━━━━━ 読解用抜粋

謎の木村方斎
- 2016/12/23
- 13:22
木村方斎先生墓(瓜破霊園)
今年初め、我が家の累代墓を清掃する為、大阪市平野区の瓜破霊園を訪れた際、霊園東南にあるトイレ横の無縁墓域が気になって何とはなしに眺めていると、「木村方斎先生墓」と刻まれた墓碑が目に留まった。
木村方斎(1853~1886)は、藤沢南岳に学び、明治十九年に三十四歳で早世した漢学者で、天王寺区生玉寺町の清恩寺に葬られ、墓碑は現在同寺の無縁墓域中に押し込められている。
方斎先生墓碣(清恩寺/大阪市天王寺区生玉寺町5-9)
この木村方斎は『大阪訪碑録』にも記載があり、稲垣秋荘(1835~1901)による碑文も全て収められているのだが、大阪には木村方斎がもう一人別に居たらしい。
『大阪訪碑録』より
『大阪訪碑録』の巻末には、他書に記載あるも著者が訪ね得なかった人物九十名が挙げられており、その中に大通寺に葬られた木村方斎というのが居て、〔清恩寺ノ木村方斎トハ別人〕とある。
とすると、庵主が瓜破霊園の無縁墓域で見出した木村方斎は、この大通寺の木村方斎ではなかろうか。
しかし、困ったことに此のもう一人の木村方斎というのが如何なる人物であったのか皆目判らぬ。
種々の人名辞典の類を引いても、出て来るのは清恩寺の木村方斎ばかりで、大通寺の木村方斎は一向に出て来ないのである。
せめて墓碑の裏側でも確認出来れば、碑文か没年が刻まれていそうに思うが、無縁墓域中にガッツリ押し込まれて手が出せる状況ではない。
何方かご存知の方はご教示ください。

━━━━━━━━━━

**課題一覧:**
1. 本文に名前が出てくる寺院と霊園をすべて挙げてください。
2. 本文について、次の問いに答えてください。
(a) 清恩寺に葬られた木村方斎が早世したのは何年、何歳のときですか。
(b) 『大阪訪碑録』の巻末には、著者が訪ね得なかった人物が何名挙げられていますか。
(c) 「木村方斎先生墓」と刻まれた墓碑は、瓜破霊園のどこにありましたか。

━━━━━ 提供資料

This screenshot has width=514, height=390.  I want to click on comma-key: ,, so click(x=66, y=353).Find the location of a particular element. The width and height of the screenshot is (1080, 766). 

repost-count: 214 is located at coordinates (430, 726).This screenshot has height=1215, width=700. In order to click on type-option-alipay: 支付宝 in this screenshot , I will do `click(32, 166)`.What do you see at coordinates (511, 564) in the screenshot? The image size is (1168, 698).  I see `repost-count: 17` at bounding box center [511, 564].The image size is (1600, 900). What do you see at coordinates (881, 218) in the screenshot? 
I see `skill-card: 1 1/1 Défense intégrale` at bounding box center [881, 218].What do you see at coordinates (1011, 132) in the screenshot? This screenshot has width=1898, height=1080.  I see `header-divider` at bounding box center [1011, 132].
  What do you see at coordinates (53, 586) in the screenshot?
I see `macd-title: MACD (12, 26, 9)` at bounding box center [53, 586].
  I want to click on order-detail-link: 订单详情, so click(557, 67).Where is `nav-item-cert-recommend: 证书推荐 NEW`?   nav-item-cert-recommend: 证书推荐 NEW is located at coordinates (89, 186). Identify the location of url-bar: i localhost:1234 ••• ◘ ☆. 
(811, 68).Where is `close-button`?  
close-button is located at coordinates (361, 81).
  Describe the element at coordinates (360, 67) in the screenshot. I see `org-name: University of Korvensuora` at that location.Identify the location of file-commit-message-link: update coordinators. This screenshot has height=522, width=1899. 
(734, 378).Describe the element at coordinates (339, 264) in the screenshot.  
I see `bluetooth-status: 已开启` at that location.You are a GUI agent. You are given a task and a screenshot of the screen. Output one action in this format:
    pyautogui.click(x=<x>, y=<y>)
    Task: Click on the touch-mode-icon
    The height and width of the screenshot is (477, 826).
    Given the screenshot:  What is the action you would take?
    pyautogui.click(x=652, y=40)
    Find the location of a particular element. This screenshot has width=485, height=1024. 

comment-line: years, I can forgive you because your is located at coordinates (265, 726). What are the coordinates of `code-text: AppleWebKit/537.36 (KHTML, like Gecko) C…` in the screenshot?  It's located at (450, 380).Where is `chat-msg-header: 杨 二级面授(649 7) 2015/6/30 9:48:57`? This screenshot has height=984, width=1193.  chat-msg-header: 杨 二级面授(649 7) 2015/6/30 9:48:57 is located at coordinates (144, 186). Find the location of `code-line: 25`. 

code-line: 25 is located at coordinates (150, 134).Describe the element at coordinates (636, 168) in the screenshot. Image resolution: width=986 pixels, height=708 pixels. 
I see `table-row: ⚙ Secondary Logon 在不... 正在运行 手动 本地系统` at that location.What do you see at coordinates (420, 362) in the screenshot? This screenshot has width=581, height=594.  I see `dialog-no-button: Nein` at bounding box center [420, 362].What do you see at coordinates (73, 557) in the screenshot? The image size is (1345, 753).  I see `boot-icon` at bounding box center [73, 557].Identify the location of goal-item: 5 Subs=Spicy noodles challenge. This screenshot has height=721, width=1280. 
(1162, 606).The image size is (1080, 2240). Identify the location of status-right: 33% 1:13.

━━━━━━━━━━

**想定解答:**
1. 瓜破霊園、清恩寺、大通寺

2.
(a) 明治十九年、三十四歳
(b) 九十名
(c) 霊園東南にあるトイレ横の無縁墓域